▶ Text excerpt:
######

How can I merge PDF files (or PS if not possible) such that every file will begin in a odd page? - unix

I am working on a UNIX system and I'd like to merge thousands of PDF files into one file in order to print it. I don't know how many pages they are in advance.
I'd like to print it double sided, such that two files will not be on the same page.
Therefore it I'd the merging file to be aligned such that every file will begin in odd page and a blank page will be added if the next place to write is an even page.

Here's the solution I use (it's based on #Dingo's basic principle, but uses an easier approach for the PDF manipulation):
Create PDF file with a single blank page
First, create a PDF file with a single blank page somewhere (in my case, it is located at /path/to/blank.pdf). This command should work (from this thread):
touch blank.ps && ps2pdf blank.ps blank.pdf
Run Bash script
Then, from the directory that contains all my PDF files, I run a little script that appends the blank.pdf file to each PDF file with an odd page number:
#!/bin/bash
for f in *.pdf; do
let npages=$(pdfinfo "$f"|grep 'Pages:'|awk '{print $2}')

######

▶ Listed entries:

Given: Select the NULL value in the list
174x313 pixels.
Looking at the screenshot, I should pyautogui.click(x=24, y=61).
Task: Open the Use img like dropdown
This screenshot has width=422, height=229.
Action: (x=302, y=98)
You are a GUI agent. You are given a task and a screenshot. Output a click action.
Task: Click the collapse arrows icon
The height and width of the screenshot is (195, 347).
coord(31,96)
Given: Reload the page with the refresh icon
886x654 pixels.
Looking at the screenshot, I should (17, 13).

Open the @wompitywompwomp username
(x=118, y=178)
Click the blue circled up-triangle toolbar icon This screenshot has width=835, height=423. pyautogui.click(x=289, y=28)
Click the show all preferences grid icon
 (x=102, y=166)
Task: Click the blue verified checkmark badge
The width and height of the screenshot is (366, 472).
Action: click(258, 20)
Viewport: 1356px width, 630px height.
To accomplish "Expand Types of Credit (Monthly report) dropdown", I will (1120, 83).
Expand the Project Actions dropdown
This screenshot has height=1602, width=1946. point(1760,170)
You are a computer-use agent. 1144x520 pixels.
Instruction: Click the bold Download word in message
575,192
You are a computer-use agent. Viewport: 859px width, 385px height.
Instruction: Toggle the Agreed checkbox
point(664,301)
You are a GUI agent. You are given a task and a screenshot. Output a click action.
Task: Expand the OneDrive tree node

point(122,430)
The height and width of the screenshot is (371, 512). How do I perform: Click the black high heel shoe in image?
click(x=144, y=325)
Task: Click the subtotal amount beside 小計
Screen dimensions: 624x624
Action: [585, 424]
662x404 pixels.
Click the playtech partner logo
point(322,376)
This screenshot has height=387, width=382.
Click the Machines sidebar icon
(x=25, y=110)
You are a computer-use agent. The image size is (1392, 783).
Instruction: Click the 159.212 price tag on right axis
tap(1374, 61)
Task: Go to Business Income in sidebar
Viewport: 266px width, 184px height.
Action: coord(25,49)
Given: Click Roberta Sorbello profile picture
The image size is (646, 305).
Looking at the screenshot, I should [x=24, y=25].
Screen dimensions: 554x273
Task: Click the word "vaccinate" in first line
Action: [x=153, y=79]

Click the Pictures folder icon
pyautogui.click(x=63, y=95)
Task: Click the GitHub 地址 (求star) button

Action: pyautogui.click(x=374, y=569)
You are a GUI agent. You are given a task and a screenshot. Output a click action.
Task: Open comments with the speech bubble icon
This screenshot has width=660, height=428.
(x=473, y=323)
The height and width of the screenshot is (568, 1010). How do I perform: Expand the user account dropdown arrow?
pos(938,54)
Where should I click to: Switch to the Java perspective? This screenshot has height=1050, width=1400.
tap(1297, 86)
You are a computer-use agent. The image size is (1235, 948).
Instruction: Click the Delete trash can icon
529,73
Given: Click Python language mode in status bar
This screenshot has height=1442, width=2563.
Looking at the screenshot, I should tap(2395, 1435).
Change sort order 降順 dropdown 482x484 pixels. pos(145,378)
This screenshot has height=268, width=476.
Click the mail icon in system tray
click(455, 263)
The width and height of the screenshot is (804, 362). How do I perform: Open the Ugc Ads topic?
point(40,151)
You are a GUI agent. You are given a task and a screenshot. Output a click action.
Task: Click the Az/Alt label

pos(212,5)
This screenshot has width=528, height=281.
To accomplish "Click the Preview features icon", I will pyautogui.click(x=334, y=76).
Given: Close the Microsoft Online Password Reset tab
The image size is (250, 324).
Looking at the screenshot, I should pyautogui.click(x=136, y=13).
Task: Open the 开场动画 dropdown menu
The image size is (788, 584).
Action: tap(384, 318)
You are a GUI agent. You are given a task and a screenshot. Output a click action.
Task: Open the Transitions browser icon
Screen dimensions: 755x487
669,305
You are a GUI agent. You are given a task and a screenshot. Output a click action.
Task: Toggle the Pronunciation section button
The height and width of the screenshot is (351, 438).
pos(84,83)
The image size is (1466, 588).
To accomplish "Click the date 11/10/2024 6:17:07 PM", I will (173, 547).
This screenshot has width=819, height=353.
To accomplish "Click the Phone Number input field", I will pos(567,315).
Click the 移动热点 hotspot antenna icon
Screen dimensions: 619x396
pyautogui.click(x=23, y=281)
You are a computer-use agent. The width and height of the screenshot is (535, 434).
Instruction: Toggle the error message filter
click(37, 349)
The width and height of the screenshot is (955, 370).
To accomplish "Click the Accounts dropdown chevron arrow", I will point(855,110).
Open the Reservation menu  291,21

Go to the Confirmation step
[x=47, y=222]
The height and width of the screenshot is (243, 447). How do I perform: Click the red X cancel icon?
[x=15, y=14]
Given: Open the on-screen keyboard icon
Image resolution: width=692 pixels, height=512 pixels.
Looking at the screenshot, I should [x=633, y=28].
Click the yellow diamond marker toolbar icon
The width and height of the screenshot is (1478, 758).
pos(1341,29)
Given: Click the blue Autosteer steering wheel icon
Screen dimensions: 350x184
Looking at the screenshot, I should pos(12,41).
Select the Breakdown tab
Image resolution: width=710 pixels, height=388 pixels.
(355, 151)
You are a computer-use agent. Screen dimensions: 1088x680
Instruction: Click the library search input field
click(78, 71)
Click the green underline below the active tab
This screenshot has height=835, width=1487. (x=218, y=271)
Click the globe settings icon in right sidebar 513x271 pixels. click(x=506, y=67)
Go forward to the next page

######

▶ What you have to do: Carry on the thread about merging PDF files so that each one starts on an odd page, beginning right after its last line.

▶ Exercise answer:
let modulo="($npages %2)"
if [ $modulo -eq 1 ]; then
pdftk "$f" "/path/to/blank.pdf" output "aligned_$f"
# or
# pdfunite "$f" "/path/to/blank.pdf" "aligned_$f"
else
cp "$f" "aligned_$f"
fi
done
Combine the results
Now, all aligned_-prefixed files have even page numbers, and I can join them using
pdftk aligned_*.pdf output result.pdf
# or
pdfunite aligned_*.pdf result.pdf
Tool info:
ps2pdf is in the ghostscript package in most Linux distros
pdfinfo, pdfunite are from the Poppler PDF rendering library (usually the package name is poppler-utils or poppler_utils)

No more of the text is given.